◆ Given passage
▼
Photographs by William Taufic.
It was a Sunday, a normal day except that it was energetic, baseball-loving Mikey Czech’s eleventh birthday. A normal day except that it was the day Steve Czech suggested his wife, Jennifer, take Mikey from their home in New Canaan to the ER at Norwalk Hospital. Mikey had been experiencing double vision and looking sideways at the TV. Steve headed to 10 o’clock mass.
By the afternoon, the Czechs were sitting in a somber office at Yale Children’s Hospital, where Mikey had been transferred by ambulance. The head of pediatric neurosurgery explained that the Czech’s only son had a rare and deadly type of brain tumor. He told them, “At best, he has three months to live. There’s nothing we can do.”
“Hearing that felt like someone simultaneously hitting me in the stomach and in the back of the knees with a baseball bat,” recounts Steve. “I almost fainted.”
Only 150 to 200 children in the U.S. are diagnosed with a DIPG brain tumor like Mikey’s each year, so little research had been done on this lethal tumor, which grows in the brain stem and destroys the nerves that control eye and face muscles, breathing and swallowing. “The body gradually deteriorates, but the mind does not,” explains Steve.
Mikey participated in a clinical trial. Steroids caused a twenty-five-pound weight gain in three weeks, but the tumor began to shrink. He met Pope Benedict XVI and the Yankees. He started sixth grade at Saxe Middle School, where his older sister attended. Then, on September 7, 2008, nine months after his diagnosis, Mikey died.
▲
◆ Material shown
▼
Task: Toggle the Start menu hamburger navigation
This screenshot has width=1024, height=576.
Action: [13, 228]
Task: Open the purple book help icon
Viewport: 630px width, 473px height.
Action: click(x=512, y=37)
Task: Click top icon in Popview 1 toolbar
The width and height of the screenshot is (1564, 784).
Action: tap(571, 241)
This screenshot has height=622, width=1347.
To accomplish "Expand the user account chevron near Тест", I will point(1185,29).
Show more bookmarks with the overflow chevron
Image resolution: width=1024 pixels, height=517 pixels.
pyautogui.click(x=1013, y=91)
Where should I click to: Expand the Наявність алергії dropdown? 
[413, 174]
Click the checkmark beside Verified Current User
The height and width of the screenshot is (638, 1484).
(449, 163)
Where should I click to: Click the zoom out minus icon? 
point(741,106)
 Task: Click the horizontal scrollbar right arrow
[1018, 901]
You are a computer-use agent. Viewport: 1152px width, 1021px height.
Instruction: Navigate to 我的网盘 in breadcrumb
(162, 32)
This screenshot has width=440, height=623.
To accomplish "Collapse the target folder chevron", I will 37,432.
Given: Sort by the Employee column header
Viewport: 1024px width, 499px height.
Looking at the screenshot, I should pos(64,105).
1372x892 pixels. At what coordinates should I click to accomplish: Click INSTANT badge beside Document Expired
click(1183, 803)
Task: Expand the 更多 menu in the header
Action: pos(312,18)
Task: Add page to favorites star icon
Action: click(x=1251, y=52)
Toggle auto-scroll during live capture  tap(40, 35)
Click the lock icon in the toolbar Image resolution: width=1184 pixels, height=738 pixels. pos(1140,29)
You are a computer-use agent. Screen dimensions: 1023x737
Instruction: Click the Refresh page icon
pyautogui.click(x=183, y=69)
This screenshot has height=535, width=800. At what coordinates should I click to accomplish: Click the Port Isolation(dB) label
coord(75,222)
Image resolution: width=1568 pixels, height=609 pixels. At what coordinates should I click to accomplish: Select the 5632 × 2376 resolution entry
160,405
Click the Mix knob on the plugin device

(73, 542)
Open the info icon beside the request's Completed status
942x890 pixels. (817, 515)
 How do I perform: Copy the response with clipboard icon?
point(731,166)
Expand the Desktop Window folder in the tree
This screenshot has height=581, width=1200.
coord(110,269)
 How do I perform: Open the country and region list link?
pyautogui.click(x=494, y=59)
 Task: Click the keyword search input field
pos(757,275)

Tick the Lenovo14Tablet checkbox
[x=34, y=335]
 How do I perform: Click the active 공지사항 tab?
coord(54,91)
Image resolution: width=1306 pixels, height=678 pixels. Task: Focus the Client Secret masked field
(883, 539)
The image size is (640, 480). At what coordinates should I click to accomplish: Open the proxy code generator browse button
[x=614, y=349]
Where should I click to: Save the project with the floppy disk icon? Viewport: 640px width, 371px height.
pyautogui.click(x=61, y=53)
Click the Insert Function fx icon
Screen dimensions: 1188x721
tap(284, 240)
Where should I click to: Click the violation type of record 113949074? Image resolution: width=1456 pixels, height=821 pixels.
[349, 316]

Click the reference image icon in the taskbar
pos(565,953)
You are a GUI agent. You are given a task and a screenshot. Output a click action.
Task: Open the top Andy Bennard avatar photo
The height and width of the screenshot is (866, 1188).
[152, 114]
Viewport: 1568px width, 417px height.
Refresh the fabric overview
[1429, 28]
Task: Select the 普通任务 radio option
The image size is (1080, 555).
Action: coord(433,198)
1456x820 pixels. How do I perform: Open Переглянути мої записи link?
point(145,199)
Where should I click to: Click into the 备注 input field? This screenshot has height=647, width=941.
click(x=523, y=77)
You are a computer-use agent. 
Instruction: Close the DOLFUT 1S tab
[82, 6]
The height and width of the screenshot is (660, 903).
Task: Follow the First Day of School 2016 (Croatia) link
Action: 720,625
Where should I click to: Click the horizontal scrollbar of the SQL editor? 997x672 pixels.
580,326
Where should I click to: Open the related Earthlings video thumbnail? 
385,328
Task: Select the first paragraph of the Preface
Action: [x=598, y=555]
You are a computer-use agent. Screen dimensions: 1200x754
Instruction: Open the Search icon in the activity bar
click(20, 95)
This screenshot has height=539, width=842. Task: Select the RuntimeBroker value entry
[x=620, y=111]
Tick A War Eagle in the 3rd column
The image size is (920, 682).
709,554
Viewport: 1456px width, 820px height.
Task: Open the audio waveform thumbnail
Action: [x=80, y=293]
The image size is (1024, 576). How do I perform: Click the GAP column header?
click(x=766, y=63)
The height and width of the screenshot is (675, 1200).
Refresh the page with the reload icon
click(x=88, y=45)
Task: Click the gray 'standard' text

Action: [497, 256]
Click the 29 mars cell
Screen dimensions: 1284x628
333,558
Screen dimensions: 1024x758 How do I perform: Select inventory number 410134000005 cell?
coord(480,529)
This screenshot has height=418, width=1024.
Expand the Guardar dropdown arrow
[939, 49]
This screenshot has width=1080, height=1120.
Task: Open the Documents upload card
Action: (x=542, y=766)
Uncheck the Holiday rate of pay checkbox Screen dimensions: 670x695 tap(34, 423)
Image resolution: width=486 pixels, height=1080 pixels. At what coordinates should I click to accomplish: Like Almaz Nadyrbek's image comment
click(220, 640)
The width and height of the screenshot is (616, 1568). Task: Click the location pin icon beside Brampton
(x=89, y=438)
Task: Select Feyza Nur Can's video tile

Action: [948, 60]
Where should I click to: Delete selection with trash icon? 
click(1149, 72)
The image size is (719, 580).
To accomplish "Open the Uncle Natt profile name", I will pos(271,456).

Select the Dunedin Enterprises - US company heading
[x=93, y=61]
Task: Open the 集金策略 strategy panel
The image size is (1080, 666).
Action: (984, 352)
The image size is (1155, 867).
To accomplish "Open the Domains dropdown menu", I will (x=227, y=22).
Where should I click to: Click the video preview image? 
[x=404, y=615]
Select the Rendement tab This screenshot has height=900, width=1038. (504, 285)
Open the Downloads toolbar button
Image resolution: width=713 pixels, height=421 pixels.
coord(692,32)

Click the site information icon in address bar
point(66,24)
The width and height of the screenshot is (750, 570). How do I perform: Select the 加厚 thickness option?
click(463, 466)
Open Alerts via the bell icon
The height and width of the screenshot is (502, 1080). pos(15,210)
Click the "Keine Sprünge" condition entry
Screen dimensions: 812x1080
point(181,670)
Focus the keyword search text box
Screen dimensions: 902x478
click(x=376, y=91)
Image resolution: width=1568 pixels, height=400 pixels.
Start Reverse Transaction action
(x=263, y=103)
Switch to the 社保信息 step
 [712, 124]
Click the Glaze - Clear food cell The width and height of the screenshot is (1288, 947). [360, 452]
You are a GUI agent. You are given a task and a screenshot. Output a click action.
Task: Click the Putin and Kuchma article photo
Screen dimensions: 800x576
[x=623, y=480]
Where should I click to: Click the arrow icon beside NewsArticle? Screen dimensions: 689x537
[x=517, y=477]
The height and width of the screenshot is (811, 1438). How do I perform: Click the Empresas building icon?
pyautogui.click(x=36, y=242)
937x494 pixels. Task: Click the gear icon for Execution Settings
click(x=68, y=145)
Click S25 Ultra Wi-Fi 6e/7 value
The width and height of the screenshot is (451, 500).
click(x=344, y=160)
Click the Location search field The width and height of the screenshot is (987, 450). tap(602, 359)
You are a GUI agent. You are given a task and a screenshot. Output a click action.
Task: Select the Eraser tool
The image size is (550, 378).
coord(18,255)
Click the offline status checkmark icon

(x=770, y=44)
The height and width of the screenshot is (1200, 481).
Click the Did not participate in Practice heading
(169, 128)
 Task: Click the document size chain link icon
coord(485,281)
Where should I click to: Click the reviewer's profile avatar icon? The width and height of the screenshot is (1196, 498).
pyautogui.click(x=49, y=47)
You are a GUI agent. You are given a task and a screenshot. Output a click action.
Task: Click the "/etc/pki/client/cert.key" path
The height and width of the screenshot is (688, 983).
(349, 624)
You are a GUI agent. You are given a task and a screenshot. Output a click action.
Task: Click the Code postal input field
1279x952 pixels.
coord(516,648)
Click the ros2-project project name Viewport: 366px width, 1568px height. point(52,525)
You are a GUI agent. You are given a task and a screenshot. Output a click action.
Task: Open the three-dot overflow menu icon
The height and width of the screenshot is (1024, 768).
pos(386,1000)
▲
◆ Required action 1
Transcribe the passage about Mikey Czech, everything from "It was a Sunday, a" down to "10 o’clock mass.".
◆ Required action 2
Go on with the passage about Mikey Czech from the point where it stops.

◆ Answer box 1
It was a Sunday, a normal day except that it was energetic, baseball-loving Mikey Czech’s eleventh birthday. A normal day except that it was the day Steve Czech suggested his wife, Jennifer, take Mikey from their home in New Canaan to the ER at Norwalk Hospital. Mikey had been experiencing double vision and looking sideways at the TV. Steve headed to 10 o’clock mass.

◆ Answer box 2
The Czechs already had begun cementing their son’s legacy. Prior to his death, they founded The Mikey Czech Foundation to fund DIPG tumor research. Steve pledged a minimum of 10 percent of profits from his firm, Czech Asset Management. The foundation has raised over$2 million and is funding a groundbreaking clinical trial at Harvard’s Dana-Farber Cancer Institute.
“They are doing biopsies,” says Jennifer. “This is huge.” Steve adds, “Kids’ lives will be prolonged and eventually they will be able to survive. That could happen in ten-plus years.”
Dana-Farber’s Dr. Kieran comments, “Thanks to the Czechs’ generosity and devotion to this cause, we are making great strides in coming up with more effective treatments for DIPG tumors.”
“What matters in life is not what you have,” says Steve, ”it’s what you do with what you have.”